> [Task prompt] The answer must consist of every line in the data that contains "beside".

(Supplied data begins)

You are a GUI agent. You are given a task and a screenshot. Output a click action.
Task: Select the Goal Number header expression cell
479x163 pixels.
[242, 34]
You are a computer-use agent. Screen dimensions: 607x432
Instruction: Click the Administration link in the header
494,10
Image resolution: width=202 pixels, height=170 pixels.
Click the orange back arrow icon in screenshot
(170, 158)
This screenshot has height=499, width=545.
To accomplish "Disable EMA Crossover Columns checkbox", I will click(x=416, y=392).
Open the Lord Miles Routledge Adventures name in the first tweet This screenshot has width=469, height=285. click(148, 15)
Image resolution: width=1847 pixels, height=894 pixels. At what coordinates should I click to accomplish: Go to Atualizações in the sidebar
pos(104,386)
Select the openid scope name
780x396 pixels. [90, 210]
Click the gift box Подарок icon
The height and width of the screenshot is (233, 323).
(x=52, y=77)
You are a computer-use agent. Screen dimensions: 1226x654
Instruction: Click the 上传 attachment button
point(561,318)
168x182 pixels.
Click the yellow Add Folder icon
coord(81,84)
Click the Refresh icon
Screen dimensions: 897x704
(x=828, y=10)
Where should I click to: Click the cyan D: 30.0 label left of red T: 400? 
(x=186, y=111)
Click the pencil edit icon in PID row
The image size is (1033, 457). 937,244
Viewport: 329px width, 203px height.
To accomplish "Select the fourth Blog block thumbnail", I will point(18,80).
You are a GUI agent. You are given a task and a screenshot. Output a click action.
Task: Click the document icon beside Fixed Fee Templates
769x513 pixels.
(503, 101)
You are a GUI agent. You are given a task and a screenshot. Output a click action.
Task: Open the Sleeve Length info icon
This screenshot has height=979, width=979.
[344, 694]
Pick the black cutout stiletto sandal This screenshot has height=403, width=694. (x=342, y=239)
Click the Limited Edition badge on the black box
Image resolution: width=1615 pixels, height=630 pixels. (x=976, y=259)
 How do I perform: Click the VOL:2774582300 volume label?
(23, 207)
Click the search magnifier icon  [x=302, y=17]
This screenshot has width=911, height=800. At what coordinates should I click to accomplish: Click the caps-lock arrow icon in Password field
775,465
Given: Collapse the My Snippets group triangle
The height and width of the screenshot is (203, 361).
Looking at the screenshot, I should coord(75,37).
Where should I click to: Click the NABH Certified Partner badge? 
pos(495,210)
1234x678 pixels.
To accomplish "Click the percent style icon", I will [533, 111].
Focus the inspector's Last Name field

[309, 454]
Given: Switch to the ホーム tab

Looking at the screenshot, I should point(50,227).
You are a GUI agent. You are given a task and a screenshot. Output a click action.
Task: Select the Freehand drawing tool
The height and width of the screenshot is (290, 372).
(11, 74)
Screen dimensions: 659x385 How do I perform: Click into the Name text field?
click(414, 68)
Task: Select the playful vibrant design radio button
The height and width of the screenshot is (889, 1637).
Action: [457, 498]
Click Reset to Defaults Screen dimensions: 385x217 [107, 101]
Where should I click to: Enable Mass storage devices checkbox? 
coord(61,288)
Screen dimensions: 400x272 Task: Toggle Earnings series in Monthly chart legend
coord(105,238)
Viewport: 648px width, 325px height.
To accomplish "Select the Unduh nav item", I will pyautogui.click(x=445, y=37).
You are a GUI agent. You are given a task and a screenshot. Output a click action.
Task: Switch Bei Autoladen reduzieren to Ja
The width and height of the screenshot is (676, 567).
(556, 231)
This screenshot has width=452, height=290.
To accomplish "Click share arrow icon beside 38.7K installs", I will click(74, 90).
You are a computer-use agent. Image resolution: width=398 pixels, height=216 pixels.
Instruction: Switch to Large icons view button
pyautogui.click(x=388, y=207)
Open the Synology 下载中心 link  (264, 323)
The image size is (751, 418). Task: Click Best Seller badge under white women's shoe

(Supplied data ends)

> [Result for this exercise]
Task: Click the document icon beside Fixed Fee Templates
To accomplish "Click share arrow icon beside 38.7K installs", I will click(74, 90).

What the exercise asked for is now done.